Task goal
Could you reproduce every record below exactly, excluding all pictures?

Saved entries

———

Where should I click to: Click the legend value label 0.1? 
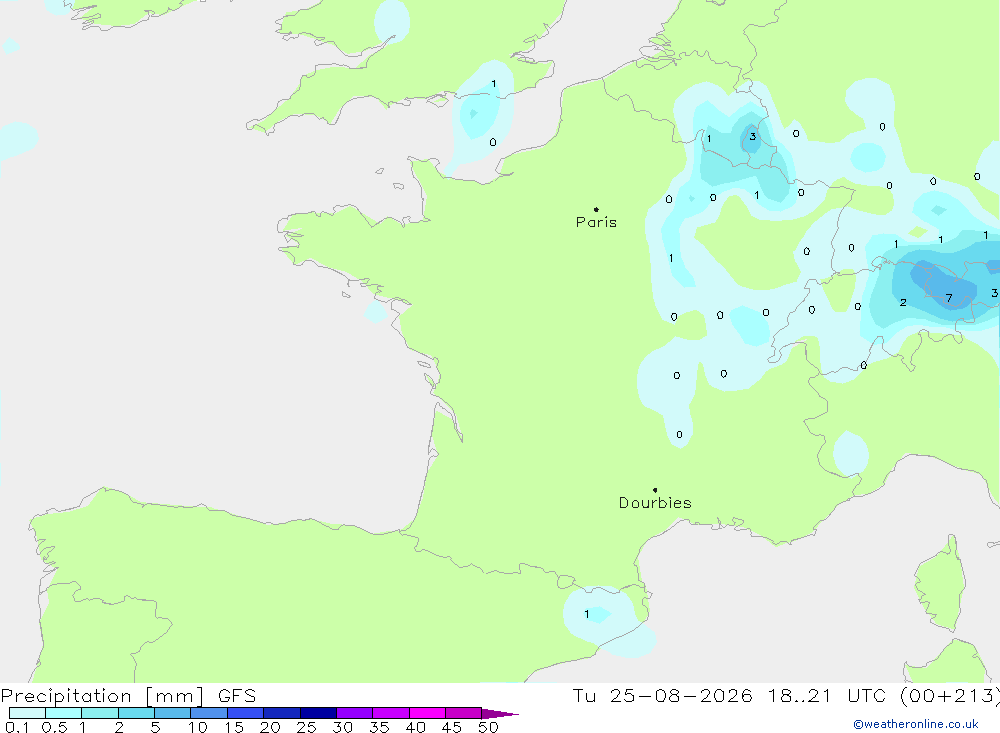tap(17, 727)
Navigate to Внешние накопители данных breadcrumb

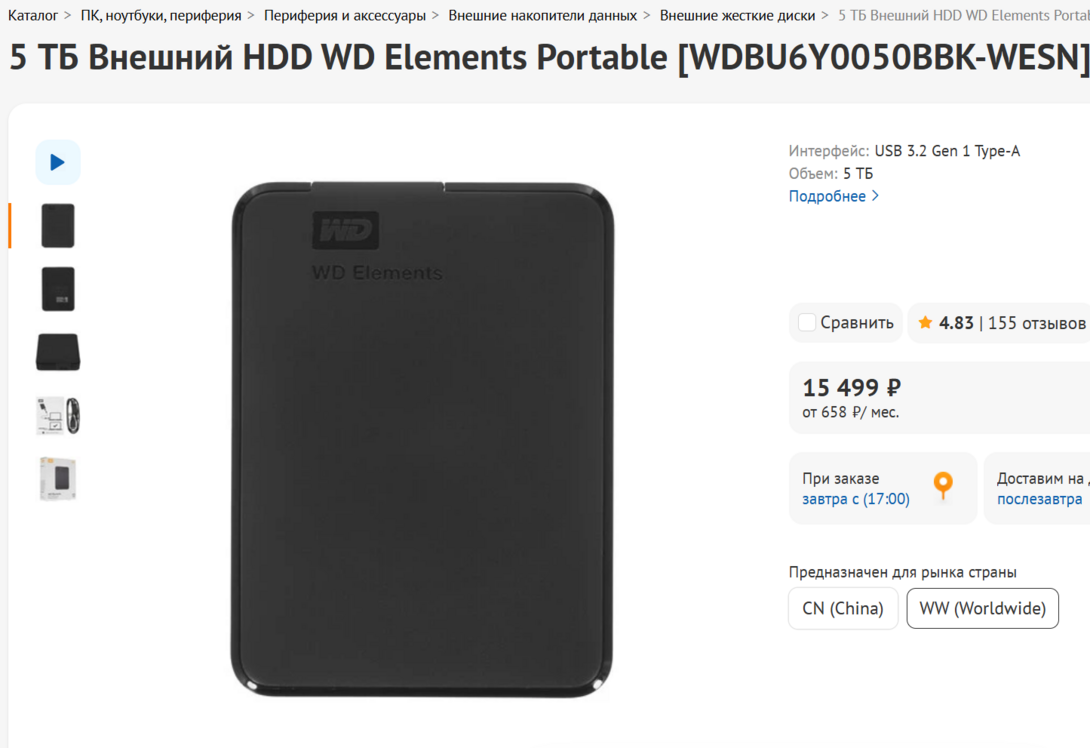542,15
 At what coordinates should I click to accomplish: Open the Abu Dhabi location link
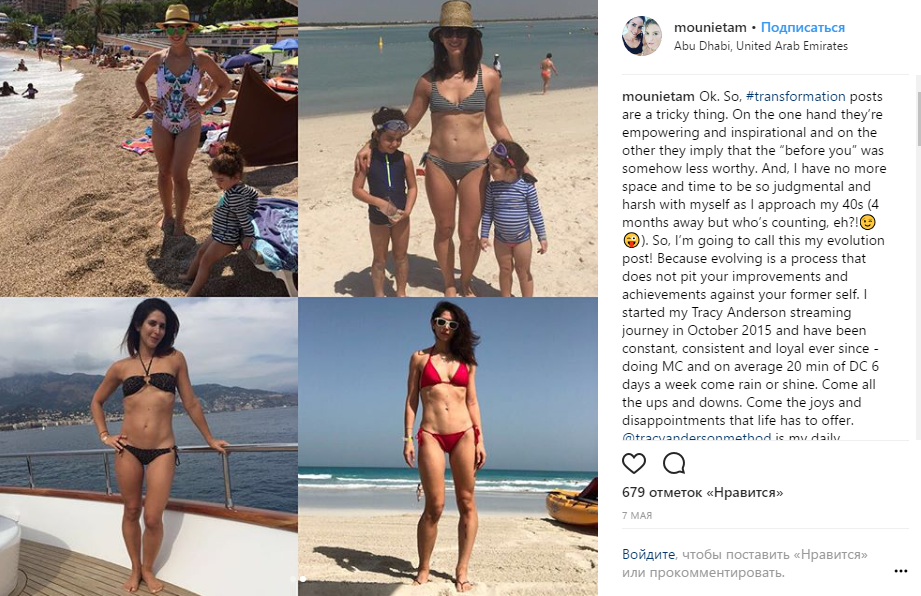tap(761, 46)
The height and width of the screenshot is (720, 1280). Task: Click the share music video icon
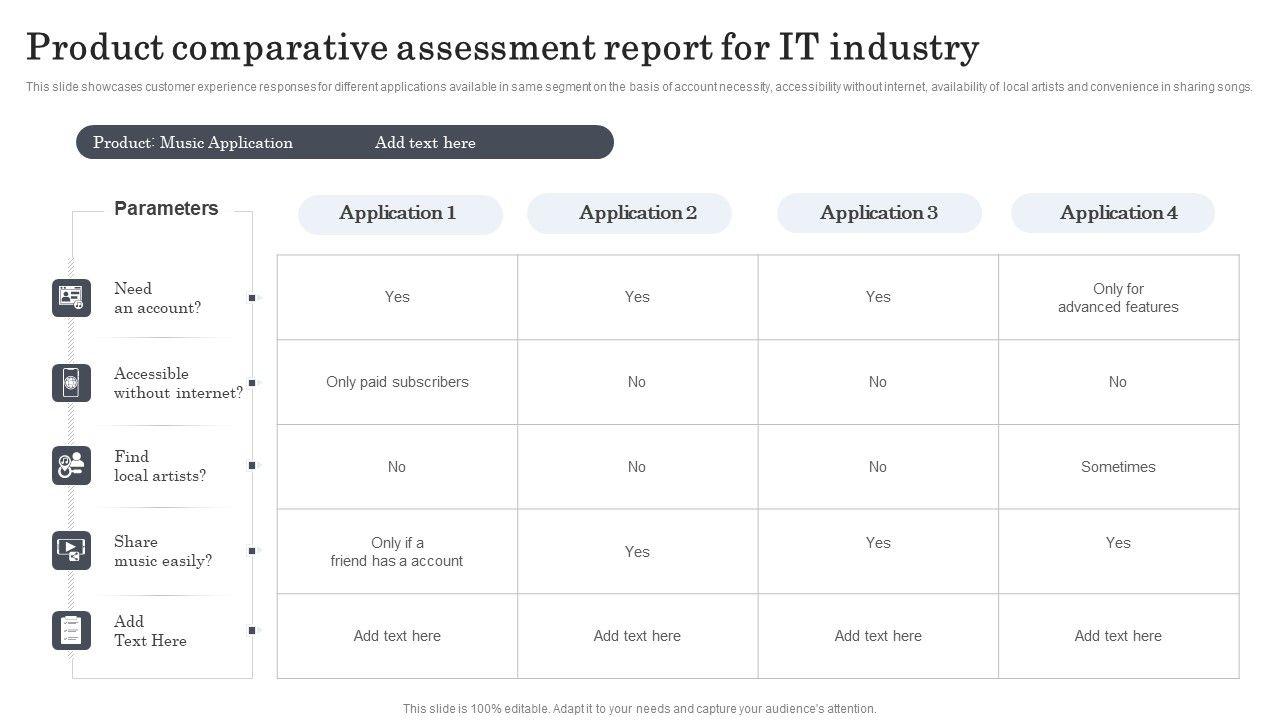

———

Answer space
Where should I click to: Click the legend value label 0.1? 
tap(17, 727)
Navigate to Внешние накопители данных breadcrumb

542,15
 At what coordinates should I click to accomplish: Open the Abu Dhabi location link
tap(761, 46)
The height and width of the screenshot is (720, 1280). Task: Click the share music video icon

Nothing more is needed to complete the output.